Could you set down, word for word, the part of the article below that begins with the words containing "Last year, he" and ends with "the Chinese threat."?

* Passage given
........

George Soros launched an attack on China's president Xi Jinping, singling out advancements in artificial intelligence in the hands of repressive regimes as a "mortal threat" to societies around the world.
In a provocative speech at the World Economic Forum in Davos, the billionaire philanthropist and proponent of open societies said China was not the only authoritarian regime in the world but it was the wealthiest, strongest and technologically most advanced.
“This makes Xi Jinping the most dangerous opponent of open societies,” he said.
Mr Soros drew attention to China’s social credit system, which consolidates individuals’ personal data in a central repository and is designed to judge a person’s trustworthiness. When it becomes operational, Mr Soros said, the database would “give Xi total control over the people.”
The 88-year-old, whose fortune was made through big bets in the hedge fund industry including most famously against sterling in the early 1990s, has often used his Davos appearances to warn of dangers to the rules-based democratic world order.
Last year, he took aim at tech platforms, which prompted social media group Facebook to question whether he was betting against its stock. On Thursday evening, he said his aim was to call attention to the Chinese threat.

........

* Entries from a dataset
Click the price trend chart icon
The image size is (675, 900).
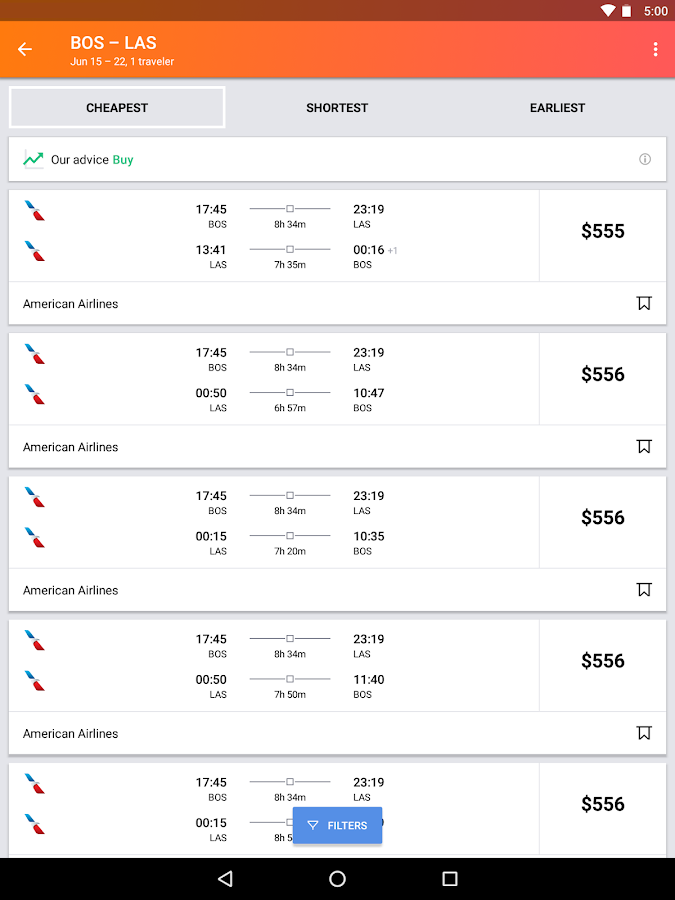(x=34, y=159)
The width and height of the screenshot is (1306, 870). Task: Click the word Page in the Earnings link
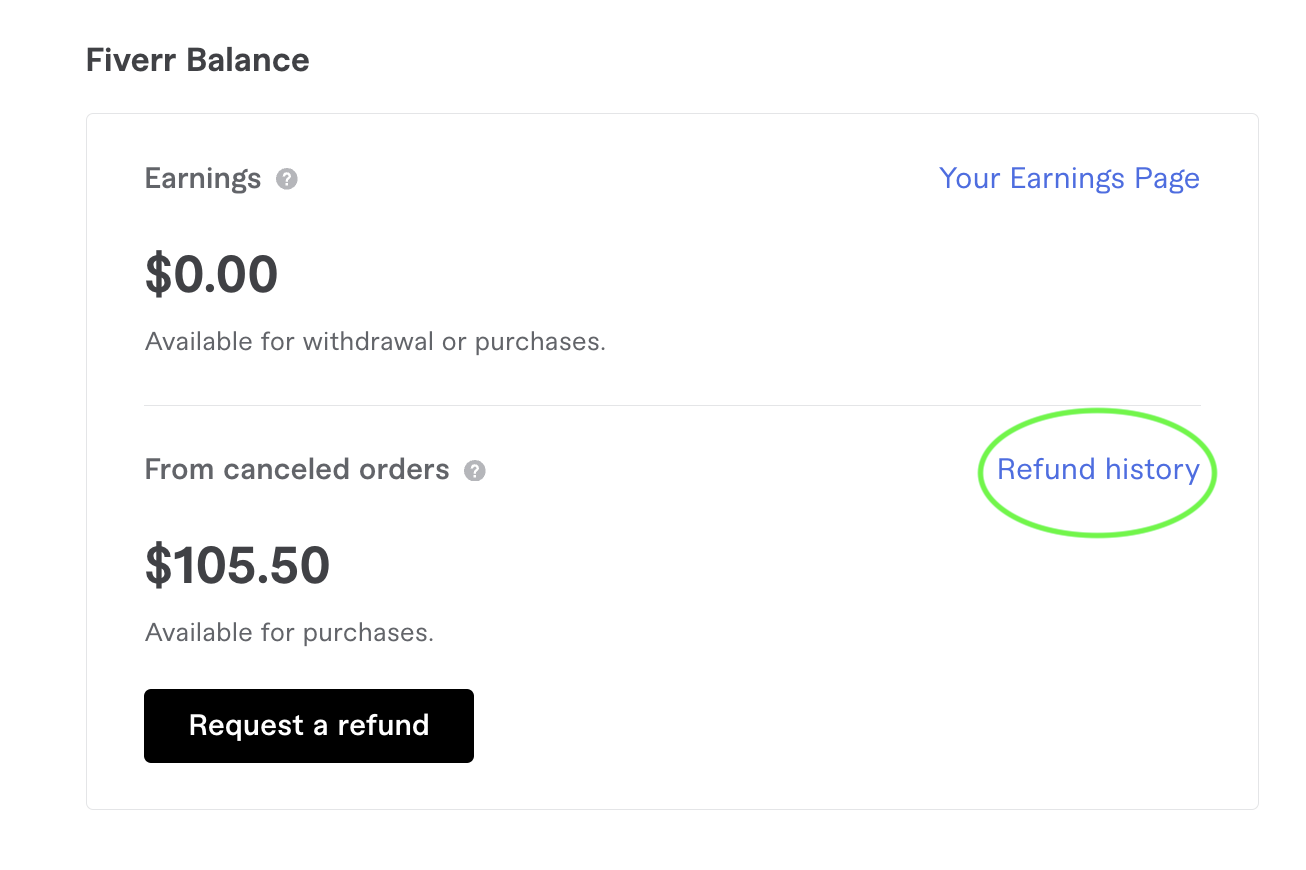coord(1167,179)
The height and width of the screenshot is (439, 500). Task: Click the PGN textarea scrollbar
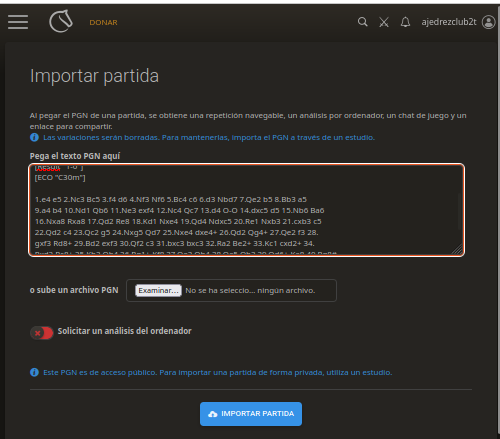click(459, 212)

........

* Output for this exercise
Last year, he took aim at tech platforms, which prompted social media group Facebook to question whether he was betting against its stock. On Thursday evening, he said his aim was to call attention to the Chinese threat.